Apps must share their daily keys for the past 14 days, obtain a digital signature and submit them to the API.
This procedure raises several questions:
Which medical institutions will be granted the ability to confirm the above mentioned diagnosis?
How are the respective medical institutions audited and or certified to conduct such operations and confirm diagnosis?
Apple’s App Store and Google’s Play Marked have already limited the ability to publish COVID-19 related apps to medical and government institutions only. It is possible that keys necessary to sign diagnoses will be given to developers, affiliated with such medical institutions, upon publishing apps that deploy Apple and Google’s contact tracing protocol.
The announcement of Google & Apple’s protocol once again proves how important contact tracing is to fight infectious diseases, COVID-19 in particular.
It’s hard to recall another case where two rival IT giants would join forces and create a joining release so quickly.
Singapore’s TraceTogether has accumulated over 1 million users over the past two or three months, yet this number is quite insignificant compared with several billion devices that Apple & Google can expect to reach through their protocol.
Such scope makes their protocol very promising for medical and government institutions across the world.
International engagement problem is solved by centralized database of infected together with global coverage, which already is a huge advantage — but also a drawback of this technology. Not every government is ready to entrust their users data to Apple & Google without getting it first. Furthermore, realisation of this protocol on OS level makes it impossible for the community to examine, thus, we cannot be 100% sure that private key is not shared with any third parties.
Social significance and privacy protection make an open-source implementation of the Apple & Google protocol crucial. Such implementation could be examined in terms of back-doors and privacy concerns by the professional community and could be available to everyone interested basing their app development on an open-source license.

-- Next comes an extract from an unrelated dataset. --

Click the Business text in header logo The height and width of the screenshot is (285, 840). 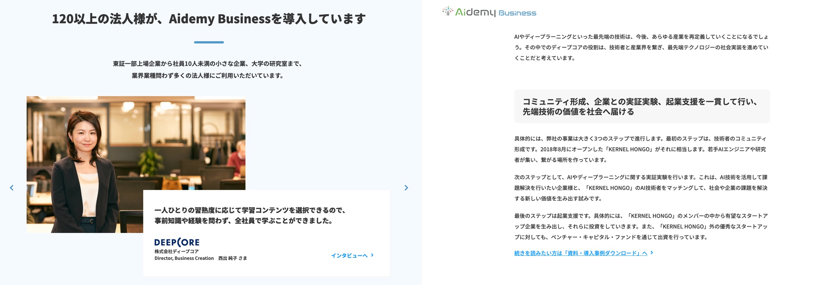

That’s why we are working on OpenCovidTrace, an open-source platform that realises Apple & Google protocol with several changes and improvements, made necessary due to iOS’s limitations.

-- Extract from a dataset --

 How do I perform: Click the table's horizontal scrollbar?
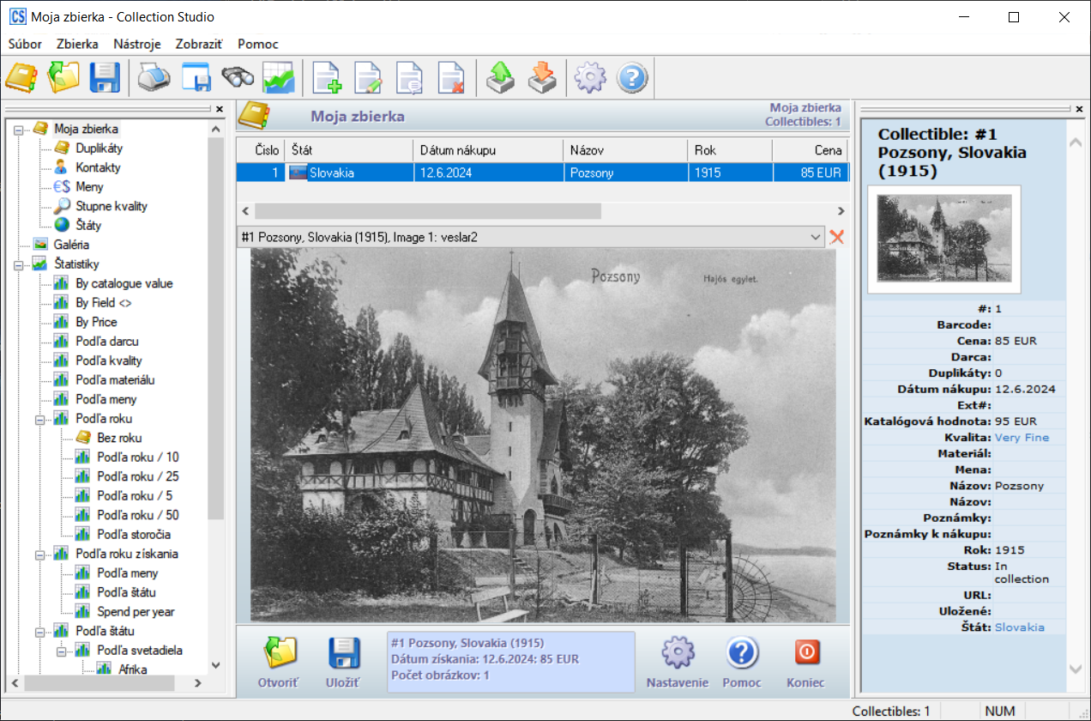point(427,211)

Contact exchange, as described within the Apple & Google protocol, is made passively. Timestamps are stored in advertising packets of BLE, which is the reason for their reduction to 16 bytes.
Two nearby smartphones see each other’s BLE services with respective UUID and are able to read identifiers from advertising info of the BLE service.
Limitations of the Core Bluetooth framework in iOS make it impossible for apps, working in background mode, to access BLE parameters needed.
That’s why our implementation of the protocol has smartphones create two BLE services: one is used for searching for other smartphones, and the other one is used for connection and acquisition of other smartphones’ temporary identifiers.
We expect Apple to remove this limitation within their next iOS update for the realisation of their contact exchange protocol. Otherwise, should this limitation be only removed for the Apple & Google protocol implementation, but still be in place on the app level, Apple would place other developers in disadvantage, which could be perceived as unfair competition.
Consolidation of Technologies
Another goal for OpenCovidTrace is interoperability. Our aim is to unify all different contact tracking protocols, including the aforementioned BlueTrace, Apple & Google as well DP-3T envisioned by european scientific community. We will go into more detail about it in one of our follow-up articles.